I jak wygląda pana dzień?

- Wstaję około 7:30. Od razu jem, bo jak się budzę, to już jestem głodny. Dziennie mam sześć-siedem posiłków. Najpierw kilka godzin pracuję przy komputerze, odpowiadam na posty fanów, których mam coraz więcej. Potem trening na siłowni. No i dużo jem, przygotowuję sobie jedzenie, a to też zajmuje dużo czasu. Poza sezonem trenuję cztery razy w tygodniu.

A te filmiki? Jak pan został gwiazdą internetu?

- Te filmiki kręcimy jakieś dwa lata, więc robimy je już jakiś czas. Powolutku się rozkręcało. One były wcześniej tylko na stronie supli. Ale kilka tygodni temu ktoś to wrzucił na YouTube'a, nazwał "Hardkorowy koksu" i tak wyszło. Wcześniej nie za dużo ludzi wiedziało o nich, ale teraz to już wszyscy (śmiech).

Jest pan Litwinem, mieszka w Las Vegas, a mówi po polsku. Pokręcone to wszystko.

- Urodziłem się na Litwie i nic polskiego w sobie nie mam. Do Stanów przeprowadziłem się dziesięć lat temu. Polskiego nauczyłem się w Stanach. Pracowałem z polskimi chłopakami.

Na budowie?

- Nie, naprawiałem samochody, jestem blacharzem. No i mam żonę Polkę, urodzoną w Stanach. Rozmawiamy pół po polsku, pół po angielsku.
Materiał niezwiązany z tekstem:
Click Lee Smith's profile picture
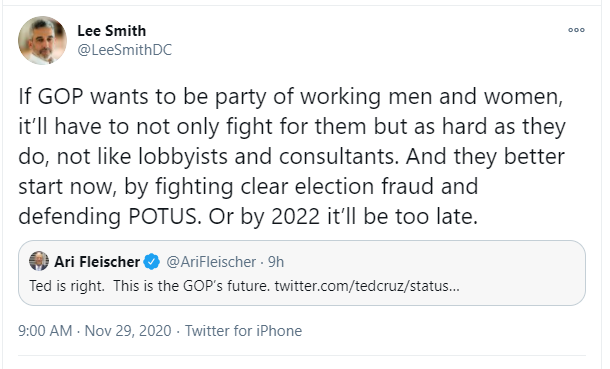 point(42,40)
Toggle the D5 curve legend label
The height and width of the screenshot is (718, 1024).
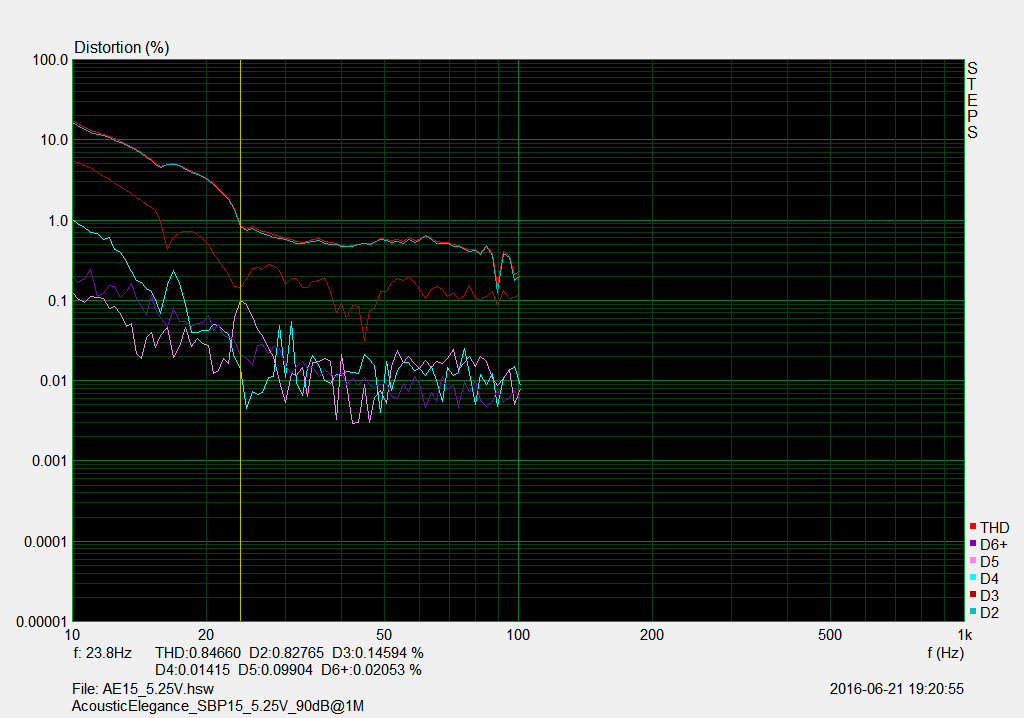(x=989, y=561)
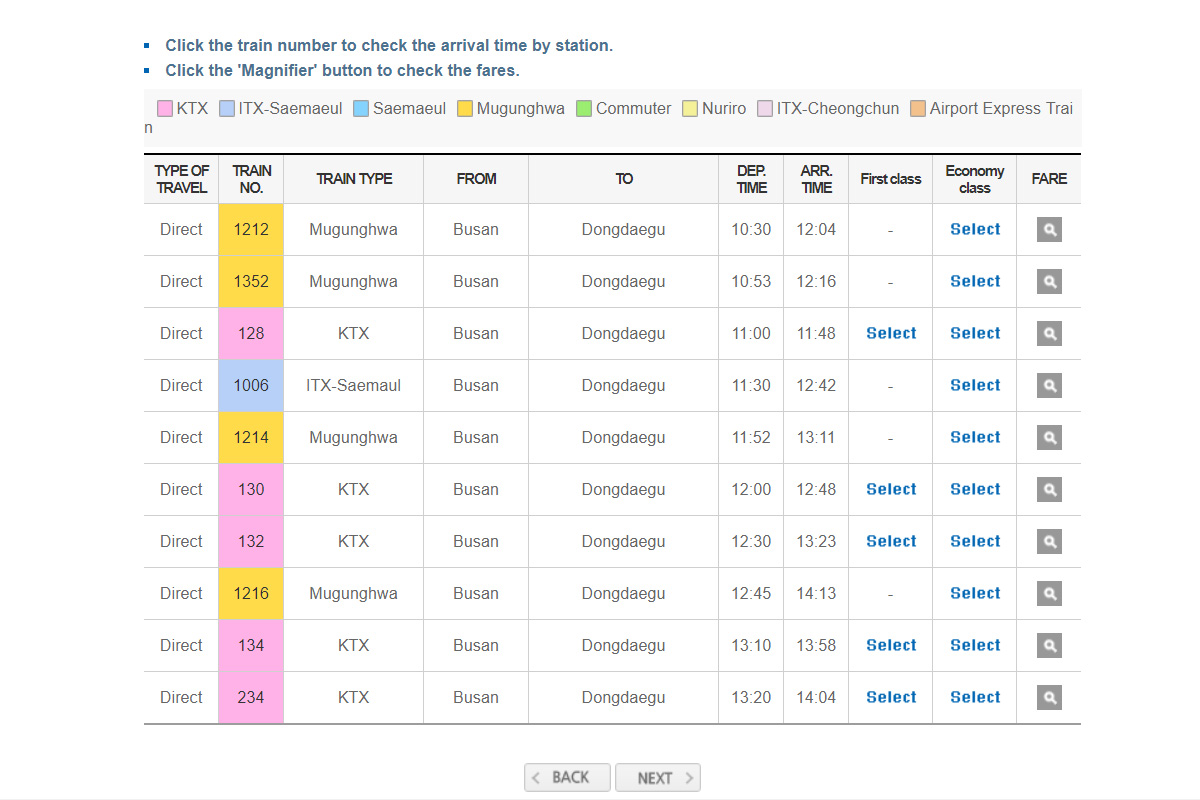Open fare magnifier for KTX 130

coord(1049,490)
A z teściową to tylko po polsku muszę rozmawiać (śmiech).

Ulubione polskie potrawy?

- Golonka i pyzy. Kotlet schabowy niespecjalnie.
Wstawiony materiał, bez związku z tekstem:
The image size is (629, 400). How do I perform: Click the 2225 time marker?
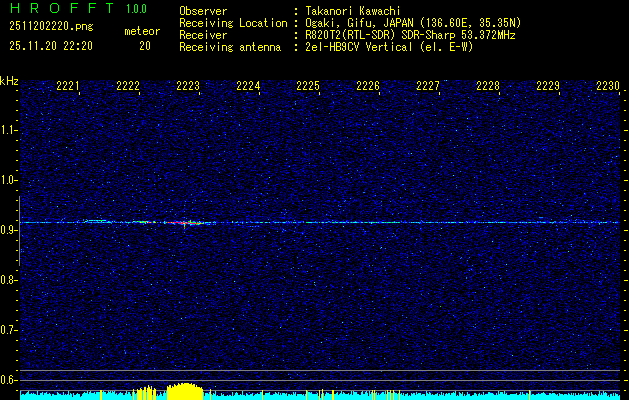(x=308, y=87)
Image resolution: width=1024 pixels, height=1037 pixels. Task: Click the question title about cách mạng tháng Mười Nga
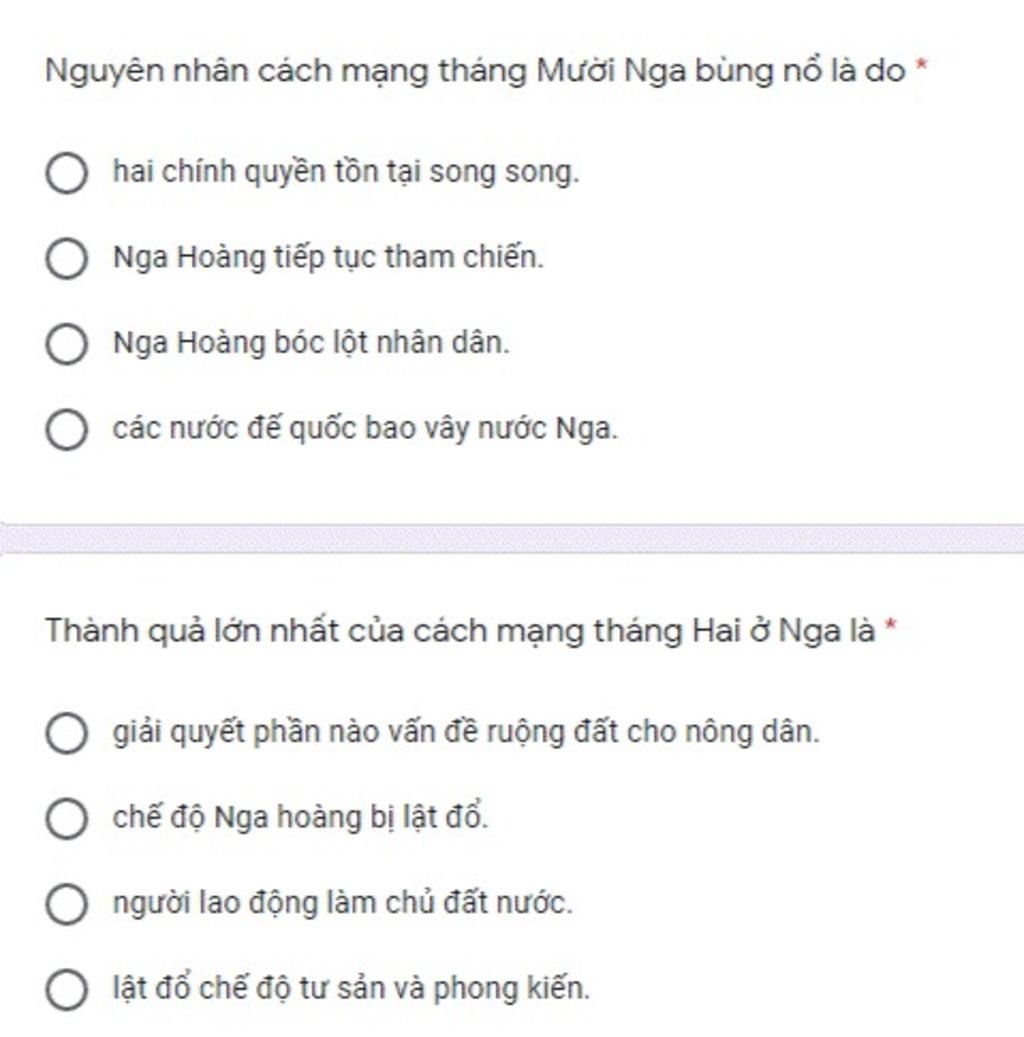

Jak z blacharza samochodowego zostaje się kulturystą?

- Jeszcze długo pracowałem w zawodzie, ale w końcu to zostawiłem. Nie chodziło o pieniądze. Profesjonalny status dostałem dopiero teraz, w tym roku. Jak jesteś amatorem, to były żadne pieniądze. Po prostu jak chcesz coś osiągnąć, to nie możesz przez cały dzień pracować samochodach, a wieczorem iść na siłownię. Tak się nie da.

A suple trzeba brać? Bez nich nie da rady?
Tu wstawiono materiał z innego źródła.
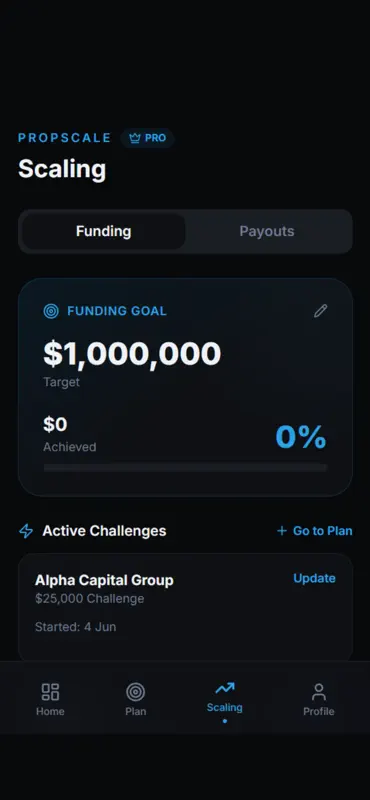This screenshot has width=370, height=800.
Task: Tap the $25,000 Challenge subtitle
Action: point(90,598)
- Suple pomagają, więc trzeba je brać. Ale przede wszystkim ćwiczyć i dużo jeść. Suple to dodatek. To nie jest tak, że jak napijesz się supli, to będziesz duży. Bez supli na pewno bym tak nie wyglądał. Jest duża konkurencja, tak więc po prostu trzeba je brać.

I pan bierze tylko legalne środki?

- Wszystko legalnie, wszystko, co trzeba. Dobre jedzenie, dobre suple, dobry trening.

Zanim został pan kulturystą, przez chwilę był pan strongmanem. Zna się pan z Pudzianowskim?

- Widziałem się z nim kiedyś. Nie startowaliśmy razem, ale spotkaliśmy się na zawodach w Ohio.

Który z was jest większy?

- Mariusz jest trochę wyższy. No i większy też na pewno jest.

Słyszał pan, że Pudzianowski zaczął walczyć w MMA?

- Widziałem go. No w porządku. To duży chłopak. Ale on musi kogoś położyć raz, dwa. Musi kondycję zrobić.

A pan nie chciałby bić się w MMA?

- Ja o tym na razie nie myślę.

Skoro ma pan żonę Polkę, to pewnie będą polskie święta?

- No oczywiście, w końcu teściowa przyjechała!

Nie boi się pan obżarstwa w święta?

- Teraz to jestem po sezonie, więc trzeba jeść. Nie ma co się martwić. Zawody dopiero w lipcu.

Kiedy pan do Polski przyjedzie?

- Jeszcze nie mam tego zaplanowanego, ale mam nadzieję, że w nowym roku przyjadę.

A nowe filmiki kiedy będą?

- Ciągle je dajemy. Jeden taki świąteczny nawet nakręciliśmy.

Co by pan poradził chłopakom z Polski?

- Ktoś się mnie pytał na forum, czy jak ktoś trenuje na siłowni, to może pić alkohol. Żadnego alkoholu! Trzeba ćwiczyć ostro. Nie ma co op... się po kątach (śmiech).